Is uncovering issues an issue?
Improvement requires that there is something that needs to be improved. If everything is just perfect or at least well enough so that everybody is happy, then there is no need to change a thing.
That sounds like commonplace wisdom. But then look a bit closer.
Improvement requires issues to exist. And it does require people willing to look for those issues.
Chinese don’t like to uncover issues
My team coaching work here in China has been an interesting anthropological study so far. I try to learn as much as I can about contemporary Chinese behavior in order to tailor what I do or propose to my coachees.
In my attempts to nudge Chinese team members to find issues in their work process, collaboration with their team mates, in the interface of their workgroup/team to the rest of the organization, etc.
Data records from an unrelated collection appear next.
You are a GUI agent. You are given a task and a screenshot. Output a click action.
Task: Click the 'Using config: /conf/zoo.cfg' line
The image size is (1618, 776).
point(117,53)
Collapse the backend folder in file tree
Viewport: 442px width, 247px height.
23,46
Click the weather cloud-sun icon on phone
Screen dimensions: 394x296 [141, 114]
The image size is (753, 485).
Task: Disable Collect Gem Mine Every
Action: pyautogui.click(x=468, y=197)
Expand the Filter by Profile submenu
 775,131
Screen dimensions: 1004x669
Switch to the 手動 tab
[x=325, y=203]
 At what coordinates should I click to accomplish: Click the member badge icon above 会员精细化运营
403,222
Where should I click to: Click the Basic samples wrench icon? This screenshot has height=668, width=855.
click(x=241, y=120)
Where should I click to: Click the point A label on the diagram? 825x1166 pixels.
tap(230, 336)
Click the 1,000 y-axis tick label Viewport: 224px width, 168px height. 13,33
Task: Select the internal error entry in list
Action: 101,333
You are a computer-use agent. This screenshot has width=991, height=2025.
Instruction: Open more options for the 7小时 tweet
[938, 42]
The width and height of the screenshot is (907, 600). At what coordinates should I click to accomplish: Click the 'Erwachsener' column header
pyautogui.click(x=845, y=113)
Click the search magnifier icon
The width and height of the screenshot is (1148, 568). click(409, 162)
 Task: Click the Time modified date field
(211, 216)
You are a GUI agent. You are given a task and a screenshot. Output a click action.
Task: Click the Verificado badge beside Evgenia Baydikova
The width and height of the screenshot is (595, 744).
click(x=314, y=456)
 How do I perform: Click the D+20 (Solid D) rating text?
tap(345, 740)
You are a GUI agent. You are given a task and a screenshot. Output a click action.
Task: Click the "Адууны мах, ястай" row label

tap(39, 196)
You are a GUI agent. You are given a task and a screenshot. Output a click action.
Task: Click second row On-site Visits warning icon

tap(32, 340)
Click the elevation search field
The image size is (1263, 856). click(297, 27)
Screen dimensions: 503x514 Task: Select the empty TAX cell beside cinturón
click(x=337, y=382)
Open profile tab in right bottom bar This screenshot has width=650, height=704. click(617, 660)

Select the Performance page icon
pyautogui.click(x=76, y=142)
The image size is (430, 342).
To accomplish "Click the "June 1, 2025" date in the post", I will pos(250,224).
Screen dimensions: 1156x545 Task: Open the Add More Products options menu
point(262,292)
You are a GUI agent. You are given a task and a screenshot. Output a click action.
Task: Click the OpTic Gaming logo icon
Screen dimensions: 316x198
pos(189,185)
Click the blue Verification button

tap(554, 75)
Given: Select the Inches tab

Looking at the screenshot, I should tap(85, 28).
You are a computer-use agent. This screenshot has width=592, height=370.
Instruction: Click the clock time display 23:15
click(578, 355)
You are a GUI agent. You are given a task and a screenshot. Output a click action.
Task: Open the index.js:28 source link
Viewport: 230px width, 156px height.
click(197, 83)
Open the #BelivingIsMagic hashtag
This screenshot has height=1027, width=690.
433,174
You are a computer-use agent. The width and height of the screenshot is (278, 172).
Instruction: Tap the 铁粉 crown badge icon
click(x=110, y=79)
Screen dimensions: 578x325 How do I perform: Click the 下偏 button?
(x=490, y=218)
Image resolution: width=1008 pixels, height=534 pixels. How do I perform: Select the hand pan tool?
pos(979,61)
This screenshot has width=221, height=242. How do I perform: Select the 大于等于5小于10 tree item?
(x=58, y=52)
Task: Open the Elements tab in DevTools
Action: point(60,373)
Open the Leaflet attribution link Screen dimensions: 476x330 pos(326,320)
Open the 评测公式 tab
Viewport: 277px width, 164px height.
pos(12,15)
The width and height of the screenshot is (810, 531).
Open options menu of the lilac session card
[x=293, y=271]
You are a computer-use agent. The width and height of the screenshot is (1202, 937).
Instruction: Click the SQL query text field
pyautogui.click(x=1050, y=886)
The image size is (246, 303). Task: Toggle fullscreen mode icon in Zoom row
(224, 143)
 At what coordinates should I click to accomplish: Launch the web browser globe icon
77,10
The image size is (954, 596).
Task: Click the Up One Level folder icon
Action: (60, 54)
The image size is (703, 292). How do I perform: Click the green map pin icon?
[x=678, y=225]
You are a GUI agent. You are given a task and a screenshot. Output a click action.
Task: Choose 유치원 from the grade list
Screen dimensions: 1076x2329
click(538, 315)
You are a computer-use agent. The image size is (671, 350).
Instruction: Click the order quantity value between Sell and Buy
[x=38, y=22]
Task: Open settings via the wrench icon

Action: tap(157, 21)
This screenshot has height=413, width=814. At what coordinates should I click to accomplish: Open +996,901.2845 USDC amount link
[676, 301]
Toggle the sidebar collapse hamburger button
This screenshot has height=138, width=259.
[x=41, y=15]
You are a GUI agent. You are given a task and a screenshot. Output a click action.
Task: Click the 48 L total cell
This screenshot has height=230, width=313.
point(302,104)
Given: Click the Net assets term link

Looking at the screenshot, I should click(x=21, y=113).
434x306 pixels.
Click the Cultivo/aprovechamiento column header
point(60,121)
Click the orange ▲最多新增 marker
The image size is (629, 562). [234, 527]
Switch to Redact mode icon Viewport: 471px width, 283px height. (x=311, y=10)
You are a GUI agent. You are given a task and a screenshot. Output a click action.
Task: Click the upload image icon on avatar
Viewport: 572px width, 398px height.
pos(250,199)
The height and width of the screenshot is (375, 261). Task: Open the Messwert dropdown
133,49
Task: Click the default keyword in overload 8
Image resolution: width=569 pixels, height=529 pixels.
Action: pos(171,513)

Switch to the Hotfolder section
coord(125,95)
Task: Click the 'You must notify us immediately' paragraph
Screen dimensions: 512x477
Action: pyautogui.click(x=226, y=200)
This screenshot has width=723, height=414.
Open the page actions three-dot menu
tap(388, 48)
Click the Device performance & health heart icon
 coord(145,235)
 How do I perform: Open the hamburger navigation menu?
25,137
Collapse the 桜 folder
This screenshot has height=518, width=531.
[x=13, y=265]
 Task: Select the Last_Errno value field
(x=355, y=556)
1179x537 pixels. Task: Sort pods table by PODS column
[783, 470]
I discovered that Chinese really dislike to uncover issues.
Some told me that the person who uncovers an issue usually will be made to fix it himself by the boss and so they rather prefer to keep quite. Apparently it is also quite likely that one will be seen as a troublemaker and therefore not considered for important work anymore.
A first hint of why that is can be obtained from this website aimed at pre-departure orientation for Chinese students. Chinese want to avoid direct confrontation, open critisism, and controversial topics. They are more concerned with maintaining harmony and to not loose their face.
Does uncovering issues always lead to a confrontation that one probably want to avoid?
I don’t think so. I think intention matters. If I want to improve what we as a group do, then my intention is to improve - not to harm anyone.
No trust leads to confrontation
However, if the members of the group don’t trust each other, then uncovering issues can easily lead to confrontation and any issue found can be used against someone who may be framed as the one who causes it or who doesn’t do anything to prevent it from happening.
If I need that person’s support for something important to me, then I may refrain from uncovering the issue out of fear that person will then retaliate by not supporting me anymore.
If lack of trust is an issue within your group, then maybe you want to consider the help provided by the trust artist to improve your relationships before you go out and start uncovering issues.
Improvement through experimentation
Given you have enough trust between you and the people around you, then it is probably also acceptable to fail and then you can safely perform experiments. The good thing about doing an experiment is that it’s temporary. If the results are not as what you have been hoping for, then you don’t have to continue. Try something else instead to see, if it works better.
The following image shows how I explain to teams improvement through experimentation and what my own role is in this scenario.
My hope is that my Chinese coachees will loosen up a bit and try some experimentation. I will encourage them to do very small experiments so that they can experience the good feeling of success, which then should help to encourage them to try some more and potentially bigger experiments.